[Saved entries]
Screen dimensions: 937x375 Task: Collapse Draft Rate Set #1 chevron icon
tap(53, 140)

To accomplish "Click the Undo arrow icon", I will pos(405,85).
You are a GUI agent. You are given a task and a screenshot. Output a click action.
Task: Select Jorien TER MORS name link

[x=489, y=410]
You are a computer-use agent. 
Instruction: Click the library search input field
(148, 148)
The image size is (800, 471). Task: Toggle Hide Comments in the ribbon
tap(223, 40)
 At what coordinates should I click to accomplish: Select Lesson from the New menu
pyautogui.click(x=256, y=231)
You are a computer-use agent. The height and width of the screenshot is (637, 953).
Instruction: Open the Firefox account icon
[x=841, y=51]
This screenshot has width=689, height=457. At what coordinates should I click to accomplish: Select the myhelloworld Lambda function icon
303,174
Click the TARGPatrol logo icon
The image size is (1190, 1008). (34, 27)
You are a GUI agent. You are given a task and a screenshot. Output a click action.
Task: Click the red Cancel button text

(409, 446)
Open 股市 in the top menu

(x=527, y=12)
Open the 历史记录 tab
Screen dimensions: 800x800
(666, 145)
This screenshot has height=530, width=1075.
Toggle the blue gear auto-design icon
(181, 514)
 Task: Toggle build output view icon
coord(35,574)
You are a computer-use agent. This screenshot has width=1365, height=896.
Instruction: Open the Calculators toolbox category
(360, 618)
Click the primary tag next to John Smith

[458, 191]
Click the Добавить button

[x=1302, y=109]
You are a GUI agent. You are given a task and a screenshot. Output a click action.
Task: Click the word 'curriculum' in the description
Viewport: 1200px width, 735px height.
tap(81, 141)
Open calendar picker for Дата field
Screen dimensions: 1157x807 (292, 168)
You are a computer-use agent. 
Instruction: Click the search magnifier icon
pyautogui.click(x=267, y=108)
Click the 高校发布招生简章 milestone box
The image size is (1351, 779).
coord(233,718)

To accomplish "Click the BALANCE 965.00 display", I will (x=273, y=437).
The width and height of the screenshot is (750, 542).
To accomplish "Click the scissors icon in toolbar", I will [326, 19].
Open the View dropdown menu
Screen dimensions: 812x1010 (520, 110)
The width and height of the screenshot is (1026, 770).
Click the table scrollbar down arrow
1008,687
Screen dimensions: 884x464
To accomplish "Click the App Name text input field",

• _What is being asked_
How many lines of the data contain the word "will"? Answer with the number alone.

• _Result of this task_
3